SrCnnAnomalyEstimator Class
Definition
Important
Some information relates to prerelease product that may be substantially modified before it’s released. Microsoft makes no warranties, express or implied, with respect to the information provided here.
Detect anomalies in time series using Spectral Residual(SR) algorithm
public sealed class SrCnnAnomalyEstimator : Microsoft.ML.Data.TrivialEstimator<Microsoft.ML.Transforms.TimeSeries.SrCnnAnomalyDetector>
type SrCnnAnomalyEstimator = class
inherit TrivialEstimator<SrCnnAnomalyDetector>
Public NotInheritable Class SrCnnAnomalyEstimator
Inherits TrivialEstimator(Of SrCnnAnomalyDetector)
- Inheritance
Remarks
To create this estimator, use DetectAnomalyBySrCnn
Estimator Characteristics
Does this estimator need to look at the data to train its parameters? | No |
Input column data type | Single |
Output column data type | 3-element vector ofDouble |
Exportable to ONNX | No |
Background
At Microsoft, we have developed a time-series anomaly detection service which helps customers to monitor the time-series continuously and alert for potential incidents on time. To tackle the problem of time-series anomaly detection, we propose a novel algorithm based on Spectral Residual (SR) and Convolutional Neural Network (CNN). The SR model is borrowed from visual saliency detection domain to time-series anomaly detection. And here we onboarded this SR algorithm firstly.

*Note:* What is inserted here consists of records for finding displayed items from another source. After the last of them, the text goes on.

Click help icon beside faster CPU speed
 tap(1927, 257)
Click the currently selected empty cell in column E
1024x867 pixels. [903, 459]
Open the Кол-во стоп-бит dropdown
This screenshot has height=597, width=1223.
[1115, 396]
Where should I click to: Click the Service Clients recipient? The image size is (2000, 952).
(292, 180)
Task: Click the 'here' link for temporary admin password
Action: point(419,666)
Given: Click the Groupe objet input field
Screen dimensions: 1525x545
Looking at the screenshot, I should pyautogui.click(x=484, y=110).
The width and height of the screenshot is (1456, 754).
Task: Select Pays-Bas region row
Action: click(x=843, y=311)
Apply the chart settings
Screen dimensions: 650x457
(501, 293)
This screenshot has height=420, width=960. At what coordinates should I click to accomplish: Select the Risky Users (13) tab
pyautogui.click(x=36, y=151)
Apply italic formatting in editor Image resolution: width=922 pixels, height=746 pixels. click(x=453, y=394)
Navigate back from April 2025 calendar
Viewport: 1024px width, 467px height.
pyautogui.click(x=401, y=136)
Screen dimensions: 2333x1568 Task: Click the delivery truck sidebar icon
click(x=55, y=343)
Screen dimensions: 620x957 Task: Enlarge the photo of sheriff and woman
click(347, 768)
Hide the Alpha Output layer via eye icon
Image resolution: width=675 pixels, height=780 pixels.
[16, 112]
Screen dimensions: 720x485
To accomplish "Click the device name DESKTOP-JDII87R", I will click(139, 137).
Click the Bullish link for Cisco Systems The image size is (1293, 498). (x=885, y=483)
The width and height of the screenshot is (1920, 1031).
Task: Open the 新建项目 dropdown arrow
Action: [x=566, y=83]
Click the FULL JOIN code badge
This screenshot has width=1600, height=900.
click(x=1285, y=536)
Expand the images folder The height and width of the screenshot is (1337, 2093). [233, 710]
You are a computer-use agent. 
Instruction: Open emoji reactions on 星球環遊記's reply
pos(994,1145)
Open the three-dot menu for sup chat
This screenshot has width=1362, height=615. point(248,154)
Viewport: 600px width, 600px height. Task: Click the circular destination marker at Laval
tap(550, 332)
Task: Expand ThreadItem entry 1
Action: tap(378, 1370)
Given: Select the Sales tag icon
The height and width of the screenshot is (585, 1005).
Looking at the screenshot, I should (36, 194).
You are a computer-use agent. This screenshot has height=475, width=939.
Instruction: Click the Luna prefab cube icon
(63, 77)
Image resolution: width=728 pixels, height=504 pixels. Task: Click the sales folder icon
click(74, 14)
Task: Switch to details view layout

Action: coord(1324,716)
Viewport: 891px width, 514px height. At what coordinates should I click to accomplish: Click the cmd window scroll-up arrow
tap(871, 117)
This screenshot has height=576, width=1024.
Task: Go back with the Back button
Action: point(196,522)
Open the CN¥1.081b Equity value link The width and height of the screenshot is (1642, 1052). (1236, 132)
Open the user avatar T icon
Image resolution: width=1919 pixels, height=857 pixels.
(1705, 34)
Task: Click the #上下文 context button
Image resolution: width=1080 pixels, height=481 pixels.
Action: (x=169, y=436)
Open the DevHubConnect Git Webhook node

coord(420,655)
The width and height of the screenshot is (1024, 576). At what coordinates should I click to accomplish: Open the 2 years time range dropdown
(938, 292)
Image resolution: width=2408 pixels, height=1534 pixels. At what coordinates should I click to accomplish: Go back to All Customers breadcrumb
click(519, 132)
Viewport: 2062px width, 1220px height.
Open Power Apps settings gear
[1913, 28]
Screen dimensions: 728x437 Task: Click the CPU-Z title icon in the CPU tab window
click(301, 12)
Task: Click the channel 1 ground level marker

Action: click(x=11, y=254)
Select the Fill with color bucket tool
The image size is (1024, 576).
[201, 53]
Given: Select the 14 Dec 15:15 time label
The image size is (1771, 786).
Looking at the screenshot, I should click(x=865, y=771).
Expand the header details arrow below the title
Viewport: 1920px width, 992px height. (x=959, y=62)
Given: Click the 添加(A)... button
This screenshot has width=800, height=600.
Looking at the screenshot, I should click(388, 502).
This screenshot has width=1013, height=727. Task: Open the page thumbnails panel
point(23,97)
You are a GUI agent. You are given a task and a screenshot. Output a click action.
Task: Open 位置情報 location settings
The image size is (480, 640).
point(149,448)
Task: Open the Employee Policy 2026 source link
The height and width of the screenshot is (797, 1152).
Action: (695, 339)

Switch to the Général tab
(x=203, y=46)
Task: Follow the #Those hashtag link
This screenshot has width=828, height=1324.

The Spectral Residual (SR) algorithm is unsupervised, which means training step is not needed while using SR. It consists of three major steps: (1) Fourier Transform to get the log amplitude spectrum; (2) calculation of spectral residual; (3) Inverse Fourier Transform that transforms the sequence back to spatial domain. Mathematically, given a sequence $\mathbf{x}$, we have $$A(f) = Amplitude(\mathfrak{F}(\mathbf{x}))\P(f) = Phrase(\mathfrak{F}(\mathbf{x}))\L(f) = log(A(f))\AL(f) = h_n(f) \cdot L(f)\R(f) = L(f) - AL(f)\S(\mathbf{x}) = \mathfrak{F}^{-1}(exp(R(f) + P(f))^{2})$$ where $\mathfrak{F}$ and $\mathfrak{F}^{-1}$ denote Fourier Transform and Inverse Fourier Transform respectively. $\mathbf{x}$ is the input sequence with shape $n × 1$; $A(f)$ is the amplitude spectrum of sequence $\mathbf{x}$; $P(f)$ is the corresponding phase spectrum of sequence $\mathbf{x}$; $L(f)$ is the log representation of $A(f)$; and $AL(f)$ is the average spectrum of $L(f)$ which can be approximated by convoluting the input sequence by $h_n(f)$, where $h_n(f)$ is an $n × n$ matrix defined as: $$n_f(f) = \begin{bmatrix}1&1&1&\cdots&1\1&1&1&\cdots&1\\vdots&\vdots&\vdots&\ddots&\vdots\1&1&1&\cdots&1\end{bmatrix}$$ $R(f)$ is the spectral residual, i.e., the log spectrum $L(f)$ subtracting the averaged log spectrum $AL(f)$. The spectral residual serves as a compressed representation of the sequence while the innovation part of the original sequence becomes more significant. At last, we transfer the sequence back to spatial domain via Inverse Fourier Transform. The result sequence $S(\mathbf{x})$ is called the saliency map. Given the saliency map $S(\mathbf{x})$, the output sequence $O(\mathbf{x})$ is computed by: $$O(x_i) = \begin{cases}1, if \frac{S(x_i)-\overline{S(x_i)}}{S(x_i)} > \tau\0,otherwise,\end{cases}$$ where $x_i$ represents an arbitrary point in sequence $\mathbf{x}$; $S(x_i)$is the corresponding point in the saliency map; and $\overline{S(x_i)}$ is the local average of the preceding points of $S(x_i)$.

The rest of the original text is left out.